第25章 収束への旅路
「今日は…二人揃って仲良く大人しくしててもらうからね?絶対に」
『…執務室でもい「それすると中也君のために動き回ろうとするからダーメ!」……大人しくしますもん』
蝶と並んで、動くことを禁止される。
いや、蝶はまだいい…俺は仕事くらいできるぞ?
流石に任務くらいは諦めるが…
「首領、自分は「中也君がお仕事し始めたらなんとしてでもこの子がいうこと聞かなくなっちゃうから絶対にダメ」…大人しくしてますって」
「二人揃って同じこと言ってる時ほど信用出来ないの、君たちの場合は!分かるかな?」
「『ご最もです…』」
二人揃うとお互い甘やかし合うからなぁ…
なんて呟かれていることもしばしば。
それほどまでにこの状況は拙い。
せめて俺だけでも元気であれば、蝶が俺の心配をすることも、俺のためにとせっせと働く気になってくれてしまうのも防げたはずなのだが。
その逆であれば、それはそれで蝶が動き回ろうと心配がないから構わないのだ。
「二人とも、今日一日お仕事禁止!!治るまで絶対に動かないこと!!」
ちょっとでも働いてる素振りが見つかったり、噂でも入ったら…
首領の言葉に、蝶と揃って息を呑む。
「……中也君は紅葉君に…そして蝶ちゃんを太宰君に看病してもらうことにするからね」
「『誠心誠意大人しくさせていただきます』」
「うん、いい子だね!じゃあ今日は、執務室への出入り禁止だから」
並べられた寝台に横になるよう促される。
恐らく首領のことだ、俺と蝶がいるところに誰かをおいておくようなことはしないだろう……が、動かないかどうかは本気で見張っておくであろうことから、本当に今日は休まざるを得なくなってしまった。

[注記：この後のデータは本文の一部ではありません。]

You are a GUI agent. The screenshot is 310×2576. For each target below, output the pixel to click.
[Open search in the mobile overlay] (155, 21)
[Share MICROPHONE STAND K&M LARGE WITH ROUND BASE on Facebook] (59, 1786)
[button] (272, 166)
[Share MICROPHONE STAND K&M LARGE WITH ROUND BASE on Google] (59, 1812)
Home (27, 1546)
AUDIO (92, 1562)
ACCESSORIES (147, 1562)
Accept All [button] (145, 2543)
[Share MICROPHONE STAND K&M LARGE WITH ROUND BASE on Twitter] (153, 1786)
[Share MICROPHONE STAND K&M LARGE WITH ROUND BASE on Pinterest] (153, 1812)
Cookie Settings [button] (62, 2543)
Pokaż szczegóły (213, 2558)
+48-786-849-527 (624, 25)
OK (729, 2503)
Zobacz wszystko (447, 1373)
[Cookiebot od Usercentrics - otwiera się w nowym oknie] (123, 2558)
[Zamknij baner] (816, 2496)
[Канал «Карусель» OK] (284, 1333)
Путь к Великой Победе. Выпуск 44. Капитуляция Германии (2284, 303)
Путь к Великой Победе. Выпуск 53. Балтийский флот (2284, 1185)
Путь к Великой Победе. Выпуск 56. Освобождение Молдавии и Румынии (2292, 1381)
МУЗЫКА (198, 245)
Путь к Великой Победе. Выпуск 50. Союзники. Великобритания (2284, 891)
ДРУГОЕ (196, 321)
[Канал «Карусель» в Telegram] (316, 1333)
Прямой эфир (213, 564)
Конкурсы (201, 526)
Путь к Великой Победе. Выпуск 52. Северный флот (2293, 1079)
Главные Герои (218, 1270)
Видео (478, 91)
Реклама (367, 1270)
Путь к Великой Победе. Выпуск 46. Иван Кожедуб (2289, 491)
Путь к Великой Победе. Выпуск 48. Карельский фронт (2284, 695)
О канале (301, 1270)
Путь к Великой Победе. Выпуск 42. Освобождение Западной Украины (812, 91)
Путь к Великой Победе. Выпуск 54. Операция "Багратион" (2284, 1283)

「中也君にはとりあえず薬を処方しておくよ。蝶ちゃんは恐らく毎度ながら効きにくいだろうし…朝とお昼はこっちで提供するから、二人とも台所にも立たないようにすること。いいね?」
「首領、流石にそれだと俺はともかく蝶が…」
食べたくないんじゃないか。
受け付けないのではないか。
そう思って口を開くも、脅されることも無理矢理言い聞かせることもなく、ただ当然のようにして首領は俺に言ってのけた。
「そこは、折角君と一緒にいてもらえるんだ…蝶ちゃんに食べてもらうのは君の十八番だろう?」
「……まあ、それは…はい」
『…!』
どこか蝶の表情が、嬉しそうに見えた。